## Entries provided

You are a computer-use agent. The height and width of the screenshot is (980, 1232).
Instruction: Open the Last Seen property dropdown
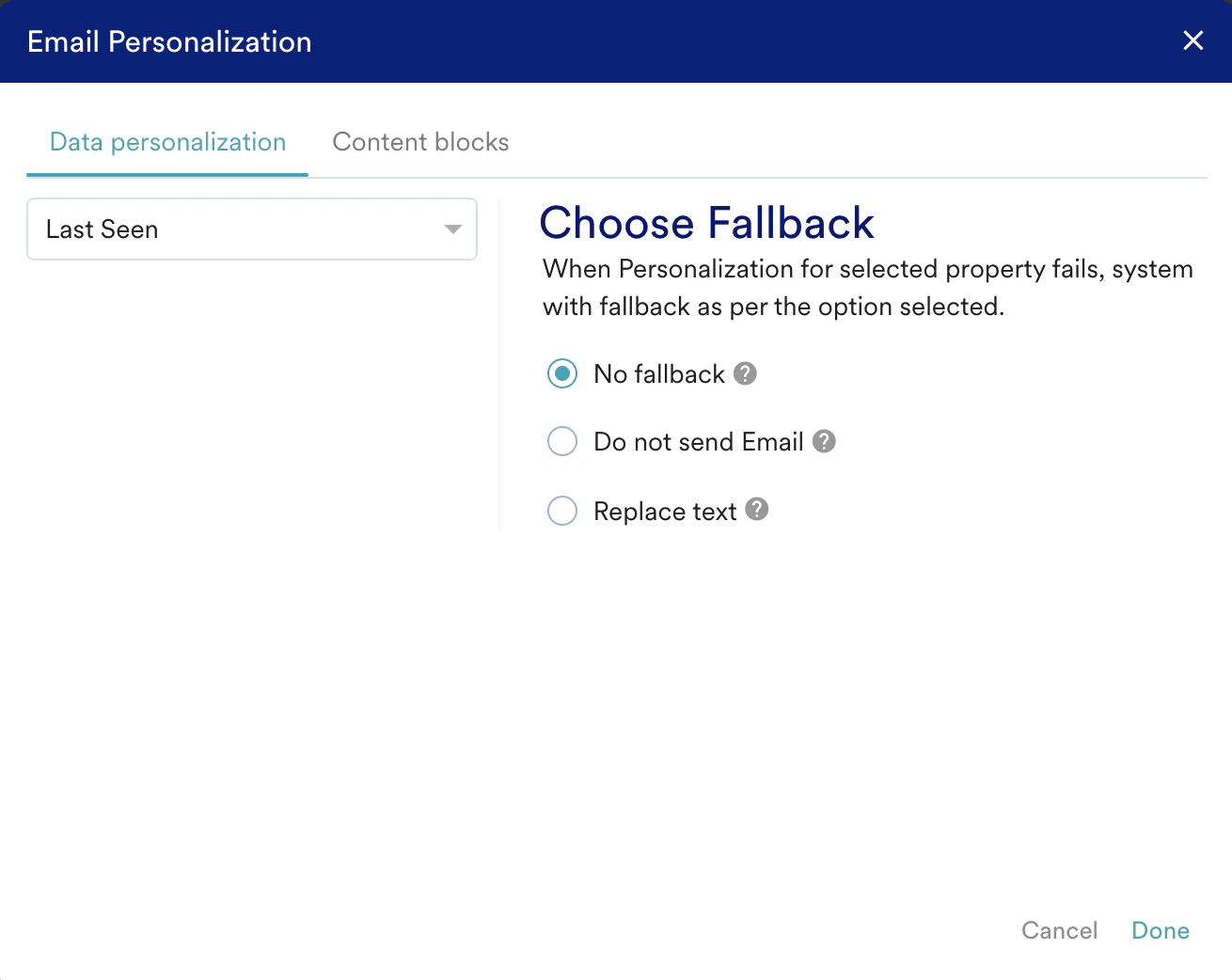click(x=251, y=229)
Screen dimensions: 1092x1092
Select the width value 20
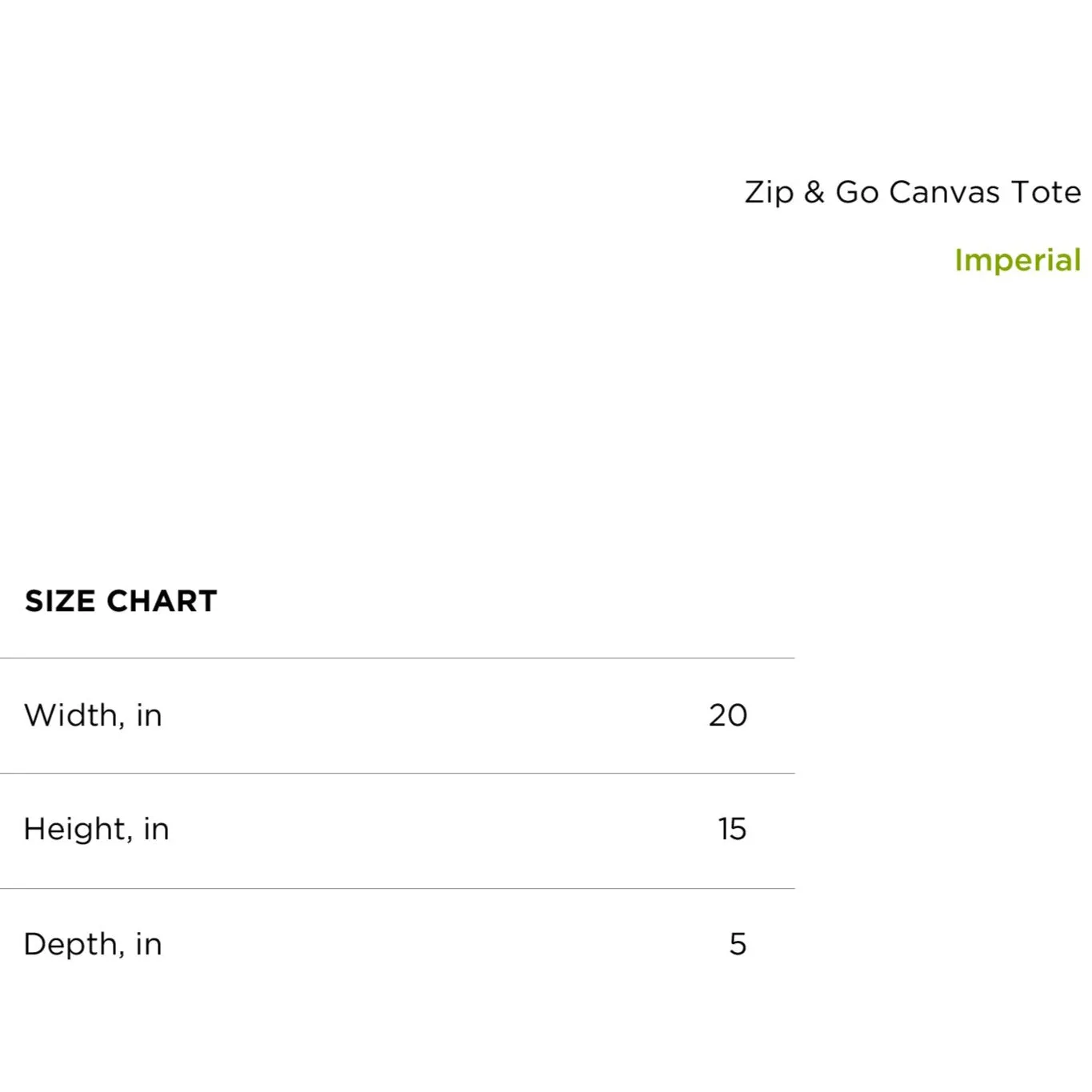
* * *
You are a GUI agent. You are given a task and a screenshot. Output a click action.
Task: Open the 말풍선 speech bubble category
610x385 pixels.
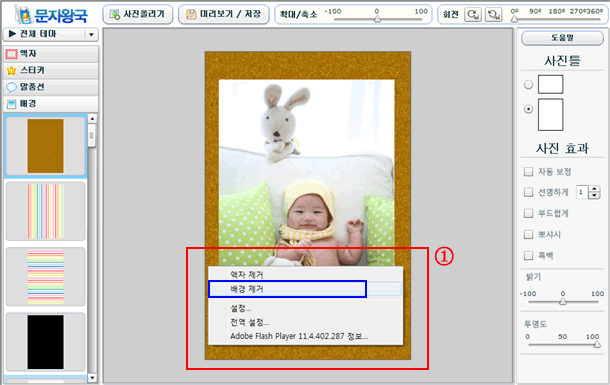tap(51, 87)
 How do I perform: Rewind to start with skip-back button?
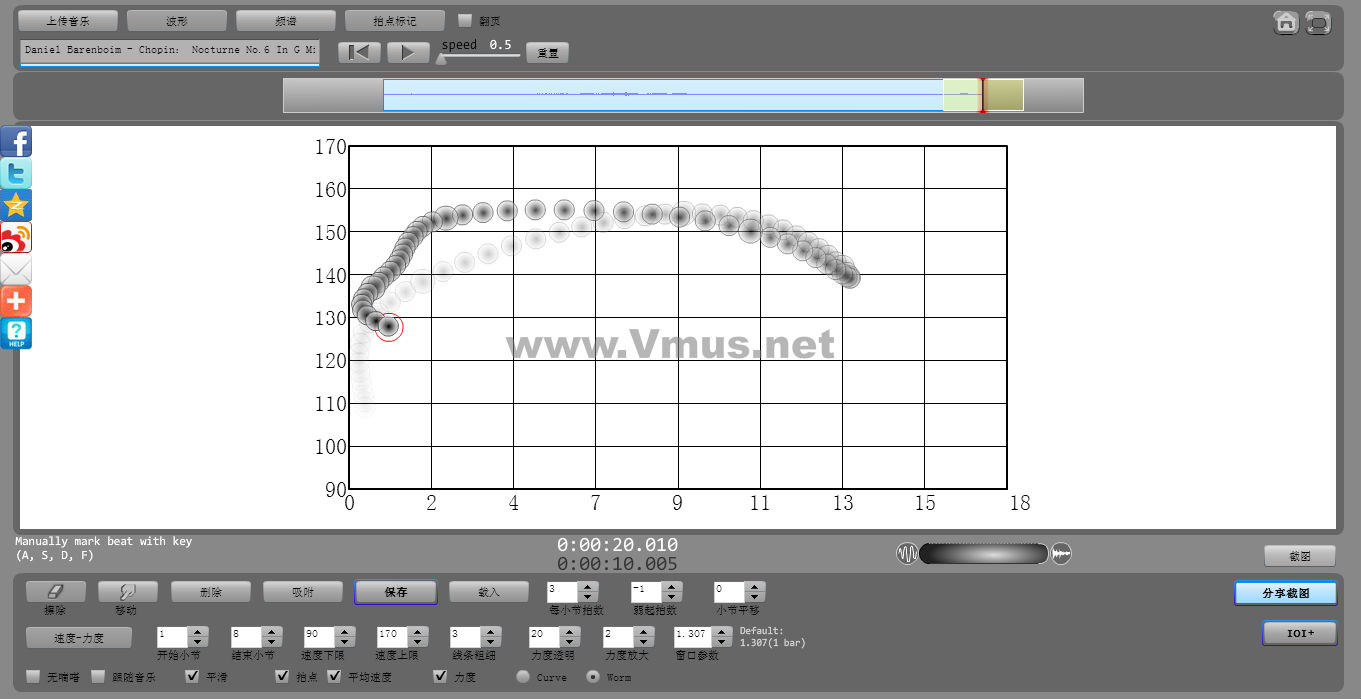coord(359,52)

## Written request
Please format the stretch from the line containing "You are a computer-use" through the line containing "Select the width value 20" as a JSON list of strings, one per line, with blank lines left out. Omit the pictures.

## Response
[
  "You are a computer-use agent. The height and width of the screenshot is (980, 1232).",
  "Instruction: Open the Last Seen property dropdown",
  "click(x=251, y=229)",
  "Screen dimensions: 1092x1092",
  "Select the width value 20"
]